Tourism should evolve with it. A lot of Sicilian food-and-wine travel is naturally built around daytime pleasures anyway: lunch by the sea, aperitivo before sunset, fish markets, beach clubs, rooftop dinners where the air is still warm at 10 p.m. White wine fits that reality better than a lot of old-school “serious wine” storytelling does.
There’s also a very obvious American angle. The Nomisma survey cited by WineNews involved nearly 2,000 wine consumers in New York, California, and Florida — the three highest-consumption states. Those are exactly the people who discover Sicily through the glass first and then start thinking, wait, maybe I should just go.
If the trip is easy, the bottle becomes a boarding pass.
Wine tourism is a €3 billion business. The good kind, too.
This isn’t just a Sicily story. Italy is finally starting to treat enotourism like a real economic engine instead of a side quest for wineries with nice patios.
According to ANSA, Tourism Minister Gianmarco Mazzi said at Vinitaly that wine tourism in Italy is worth €3 billion. He also said it can keep growing even in a downturn because, if there’s a crisis, Italy can still rely on domestic and European tourism. Which is not glamorous, but it is smart. When long-haul travel gets shaky, regional food-and-wine trips suddenly look very resilient.
Mazzi also made a point that people in hospitality already know in their bones: winery visits drive direct sales, and those sales are high value with lower costs. He called them “very pregiata.” He’s right. If I buy six bottles after a long lunch at a winery, I’m not just buying wine. I’m buying memory, story, and the deeply millennial pleasure of telling my friends I found this tiny producer before they did.
He also argued that winery visits pull people away from congested city centers, which makes enotourism one possible answer to overtourism. Again: correct. It’s one of the few travel trends that can claim cultural value without immediately sounding like a real-estate scam wearing a linen shirt.

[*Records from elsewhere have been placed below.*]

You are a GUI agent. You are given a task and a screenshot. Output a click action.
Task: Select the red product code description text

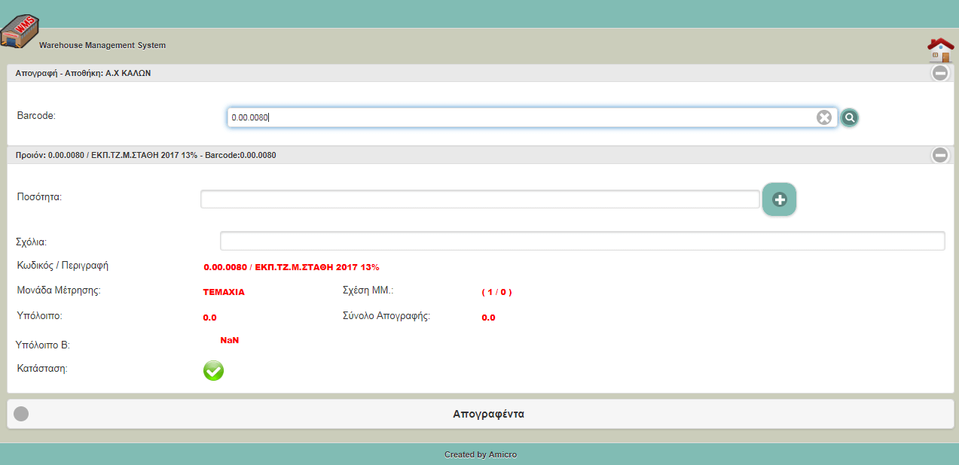[x=291, y=267]
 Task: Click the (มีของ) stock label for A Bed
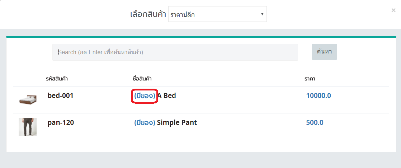tap(145, 96)
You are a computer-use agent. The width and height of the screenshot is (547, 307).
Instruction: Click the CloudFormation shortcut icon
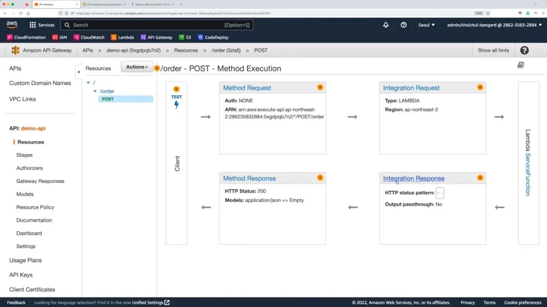pyautogui.click(x=10, y=37)
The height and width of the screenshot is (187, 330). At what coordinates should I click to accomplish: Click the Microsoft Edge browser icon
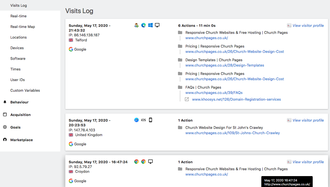pos(144,25)
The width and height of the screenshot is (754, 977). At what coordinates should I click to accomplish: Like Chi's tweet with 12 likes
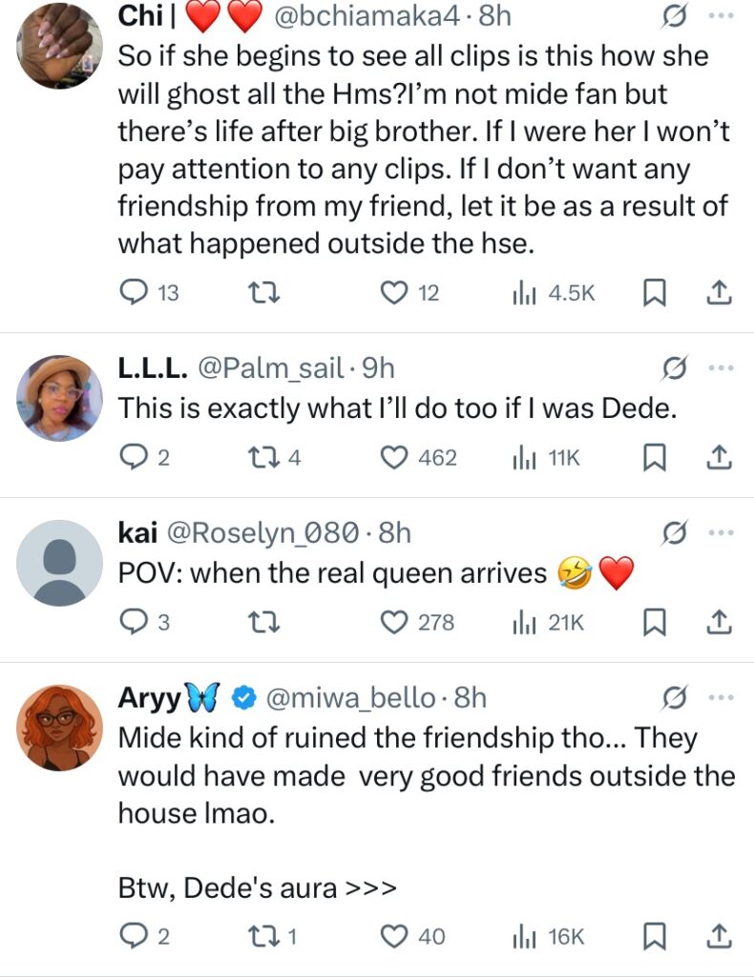pos(394,293)
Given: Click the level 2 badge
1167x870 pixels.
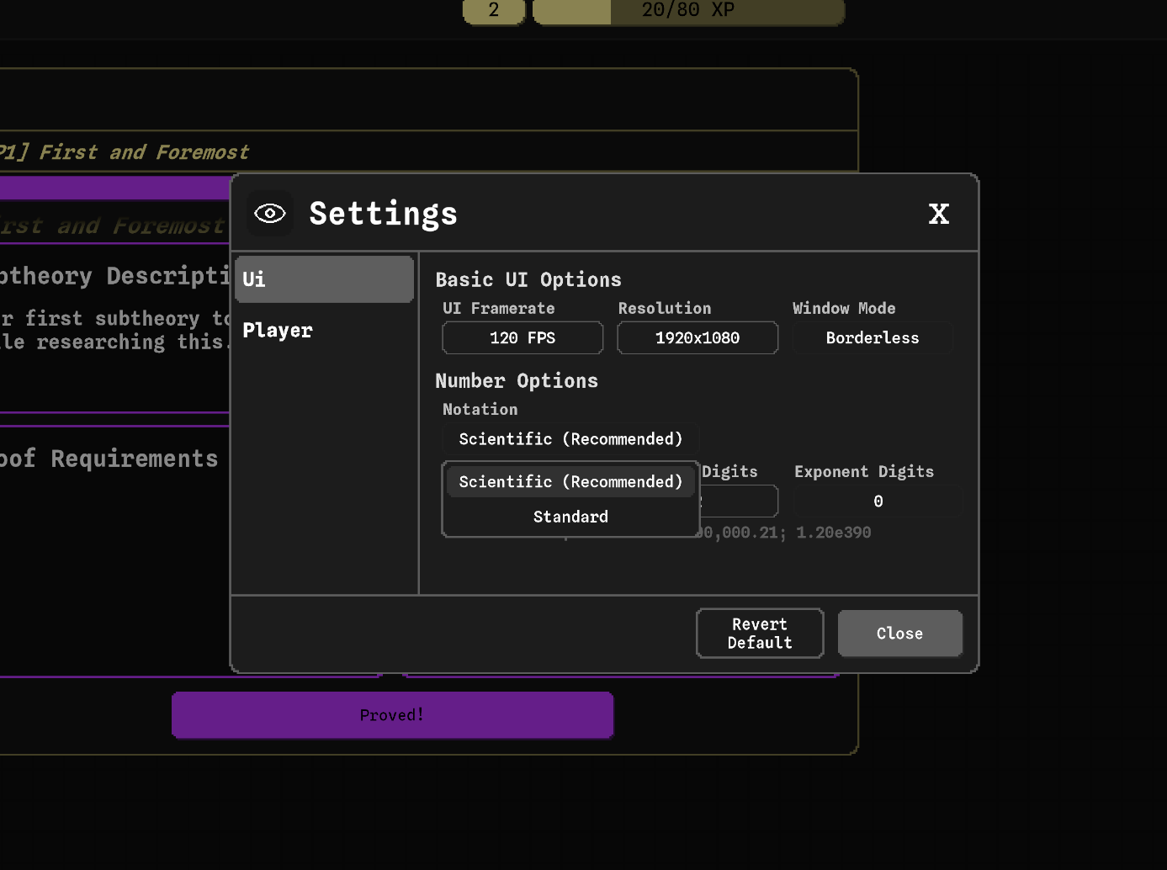Looking at the screenshot, I should click(494, 11).
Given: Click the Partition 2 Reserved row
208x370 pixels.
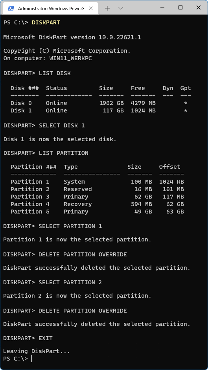Looking at the screenshot, I should point(97,189).
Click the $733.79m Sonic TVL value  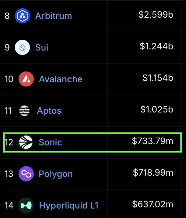[x=152, y=141]
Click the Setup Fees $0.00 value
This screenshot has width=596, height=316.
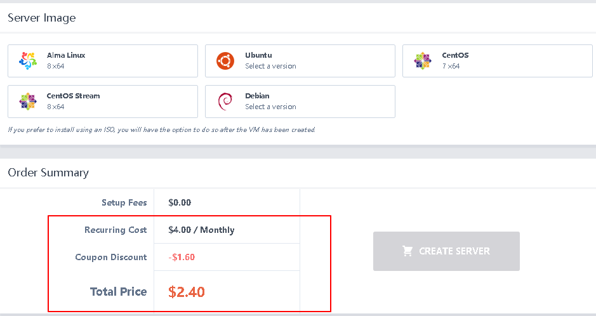[x=180, y=202]
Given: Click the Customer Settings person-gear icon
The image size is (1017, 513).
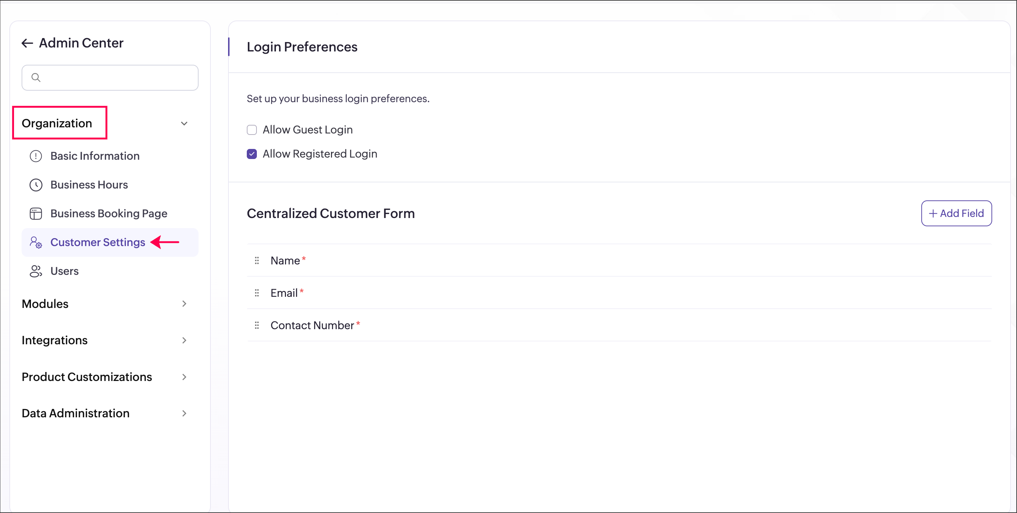Looking at the screenshot, I should [x=36, y=242].
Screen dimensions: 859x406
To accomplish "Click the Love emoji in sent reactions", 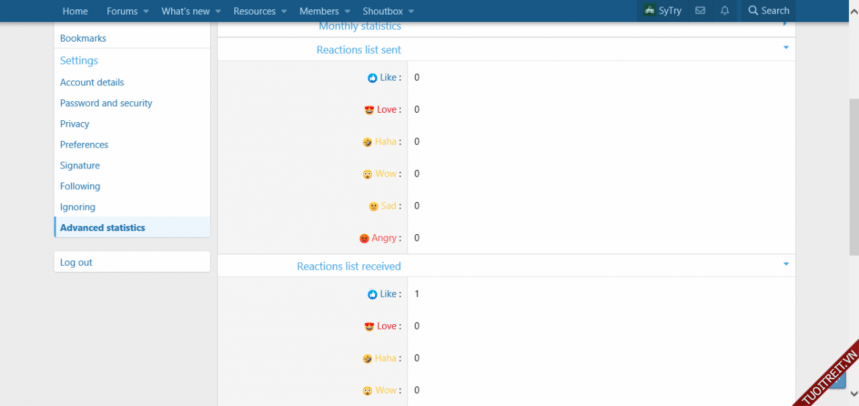I will coord(369,110).
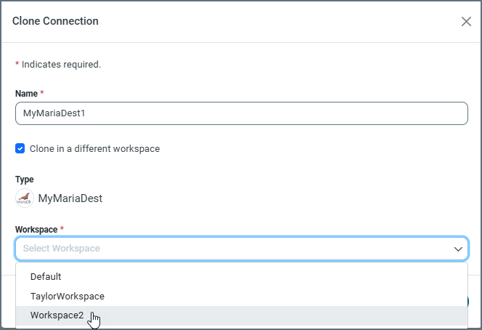Click the "Clone in a different workspace" label
The image size is (482, 330).
coord(94,149)
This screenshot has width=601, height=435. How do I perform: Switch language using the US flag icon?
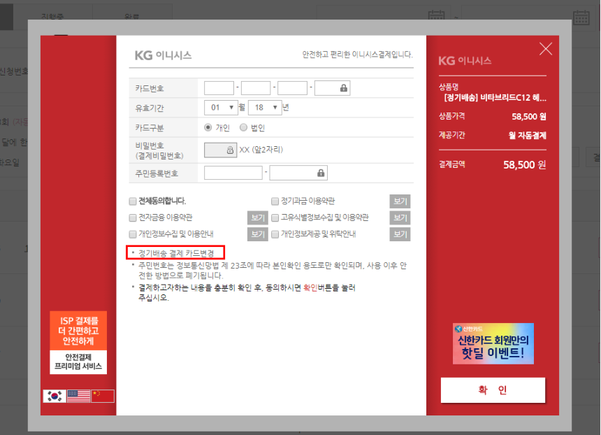point(79,396)
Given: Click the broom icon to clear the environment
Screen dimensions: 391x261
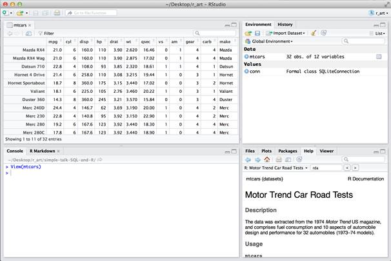Looking at the screenshot, I should click(x=313, y=33).
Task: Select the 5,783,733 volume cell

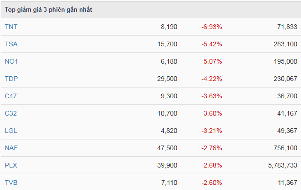Action: coord(280,165)
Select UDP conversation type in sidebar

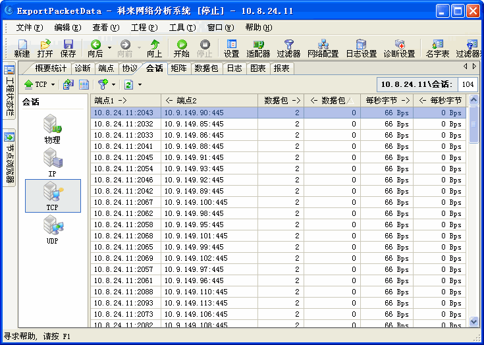click(53, 230)
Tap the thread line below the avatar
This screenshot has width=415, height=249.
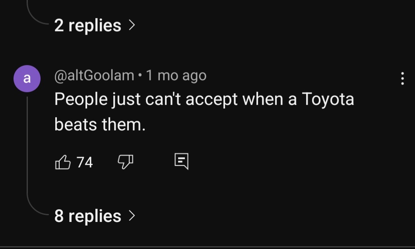[27, 151]
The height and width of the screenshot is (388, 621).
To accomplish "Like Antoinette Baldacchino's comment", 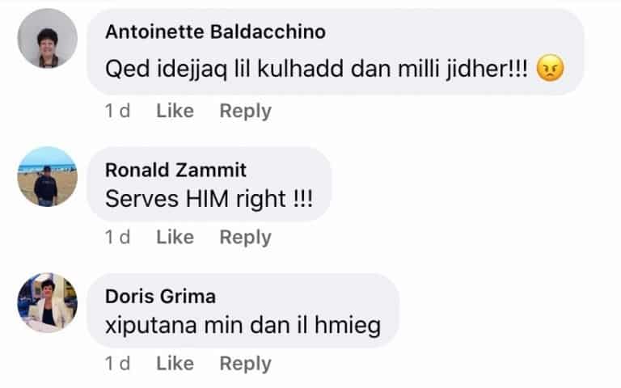I will click(x=175, y=111).
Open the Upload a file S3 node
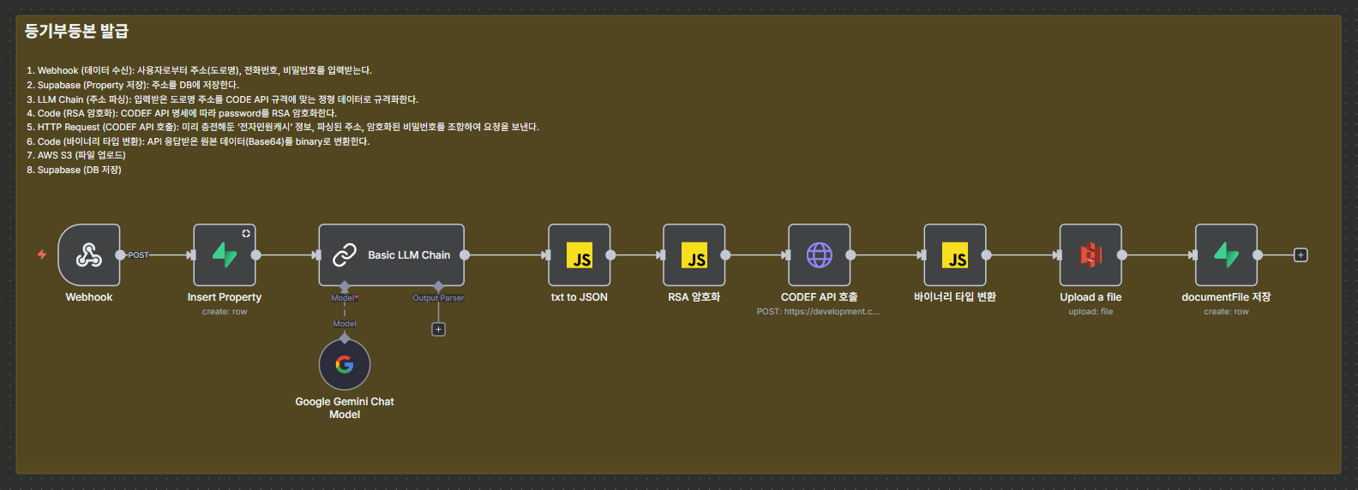Viewport: 1358px width, 490px height. point(1091,255)
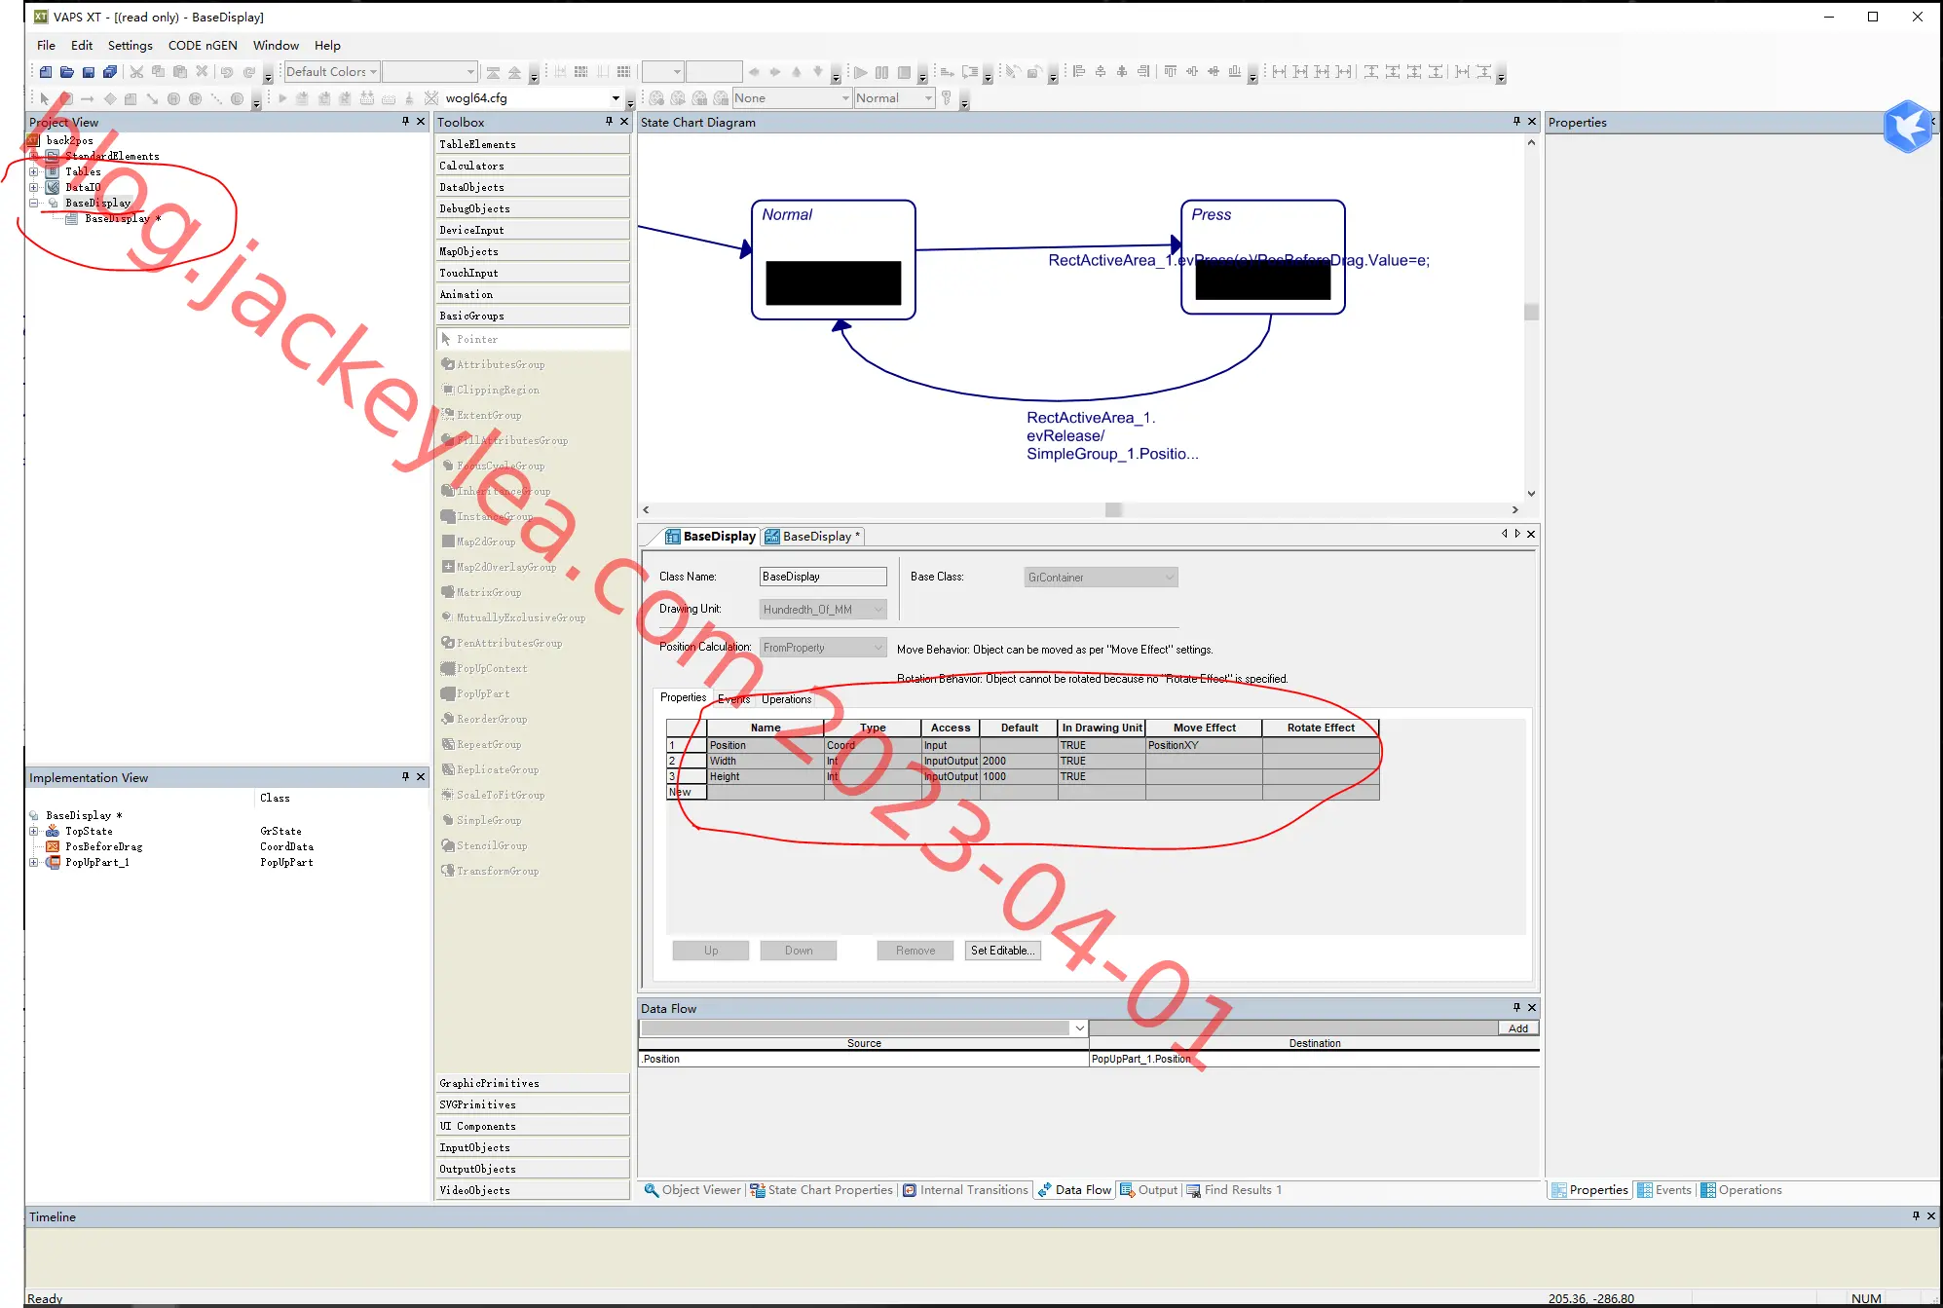Viewport: 1943px width, 1308px height.
Task: Click the state chart horizontal scrollbar thumb
Action: 1114,510
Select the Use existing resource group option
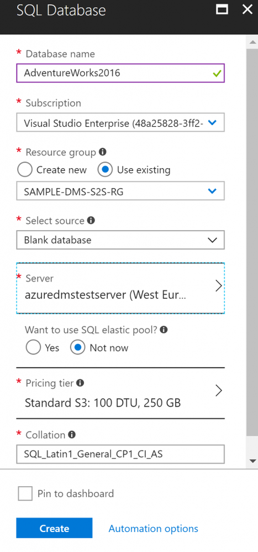 point(105,170)
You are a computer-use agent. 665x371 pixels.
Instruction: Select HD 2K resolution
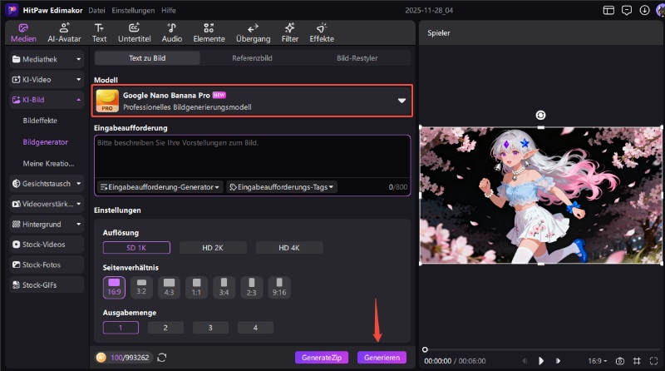[212, 248]
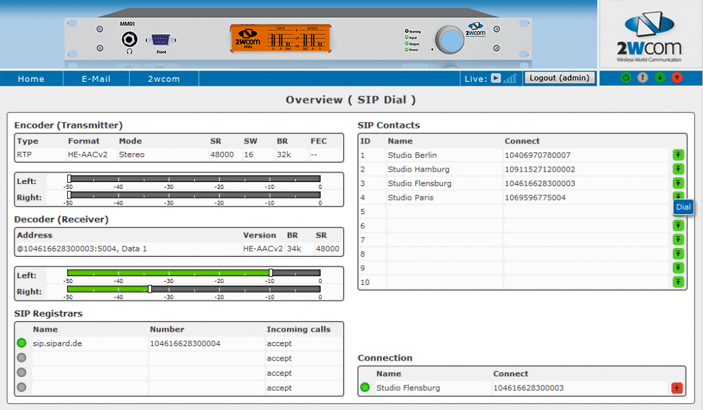Click the sip.sipard.de green status indicator

coord(21,343)
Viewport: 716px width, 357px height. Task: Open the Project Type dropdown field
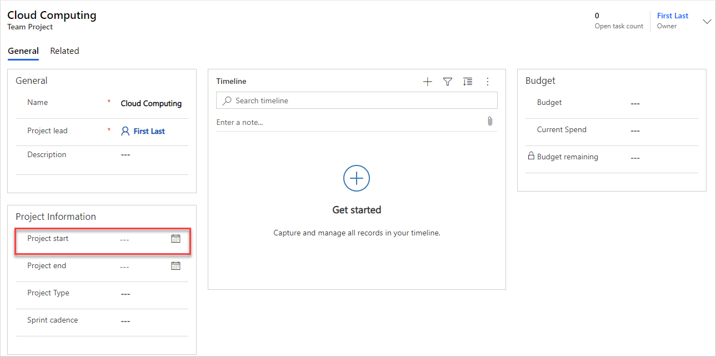click(150, 294)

The best line from Mazzi, though, was about word of mouth. According to ANSA, he said a winery visit creates “a passaparola… stronger than any other medium of communication.” Yes. Exactly. After all the ad tech, all the influencer sludge, all the algorithmic nonsense, the strongest marketing tool is still your friend texting you: book this place now.
That matters for Sicily more than almost anywhere else. Sicily doesn’t need to manufacture desire. It needs to convert desire into easier movement, longer stays, and more local spending. If infrastructure improves, wineries stop being isolated gems and become nodes in an actual travel network.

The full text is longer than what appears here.